Time really does fly as we get older. Here we are, already near the halfway point of 2012. As July approaches, it's a good time to see how your New Year's plans have fared. Here's a short list of adjustments worth considering that can improve the quality of your life in retirement.
First, there are important background issues to consider:
Investment markets. Don't expect satisfying gains. Even if Europe does get its financial act together, any market bounce is likely to run into the reality that economic activity is weaker than hoped just about everywhere, especially in Europe, China, and the United States.
Yields. Interest rates aren't going anywhere until we deal with the dreaded "fiscal cliff" (see below).
About that fiscal cliff. Unless and until Congress intervenes, we are facing automatic tax hikes and federal spending cuts totaling trillions of dollars—easily enough to push the economy back into recession. The Congressional Budget Office (CBO) has been issuing very depressing reports of late about the fiscal cliff. Avoiding the cliff, or at least minimizing the impact of going over it, depends on election results and a functional Congress. But it's a safe bet that you will have less money in your pocket next year than this year.
Healthcare spending. Even without the threat of a fiscal cliff, you should expect to shoulder more and more of your healthcare spending. If federal spending on Medicare and Medicaid does continue to rise, it will be because more and more seniors need healthcare. But if you look at the tab for federal healthcare spending in terms of what will be spent per person, this amount must go down.
Longevity.
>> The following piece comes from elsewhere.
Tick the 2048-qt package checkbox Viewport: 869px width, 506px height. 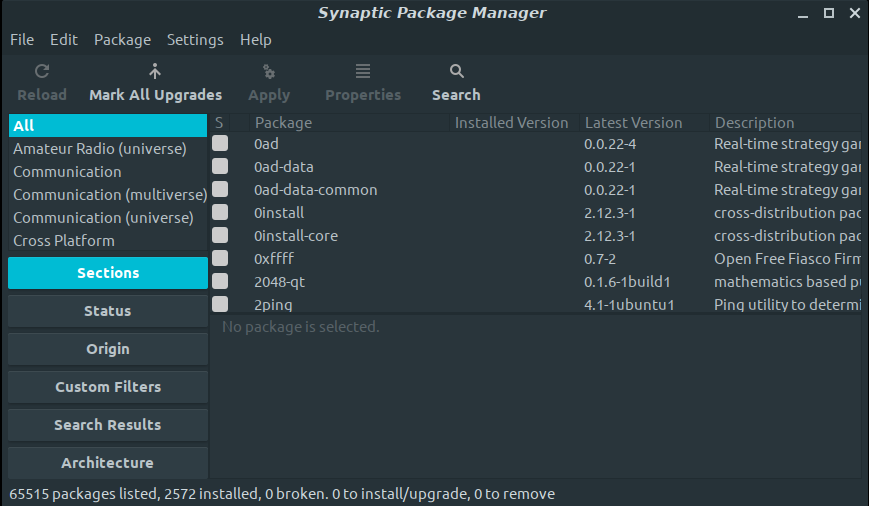tap(220, 282)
Money for healthcare and all other expenses may need to last well into your 80s or even 90s. Factor this into decisions about money and how you want to spend your time, including extending your working life to help pay for all a long lifespan.
Against these realities, here are four mid-year resolutions:
Wellness. The Bipartisan Policy Center, a Washington think tank, toted up healthcare spending and found that we spend 88 cents of every dollar on healthcare services, 4 cents on wellness, and 8 cents on everything else. Spending only 4 percent of the healthcare dollar on wellness doesn't make sense when you look at the nation's worsening health problems, particularly obesity and diabetes. Of course, healthcare providers get paid to provide, well, healthcare, and we have the expensive hospitals, equipment, drugs, and medical tests to prove it. But on an individual level, there is little reason for you to under-invest in good health. Take a look at what you're doing to maintain and even improve your health. The best way to curb healthcare costs at any age is not to need those costly services in the first place.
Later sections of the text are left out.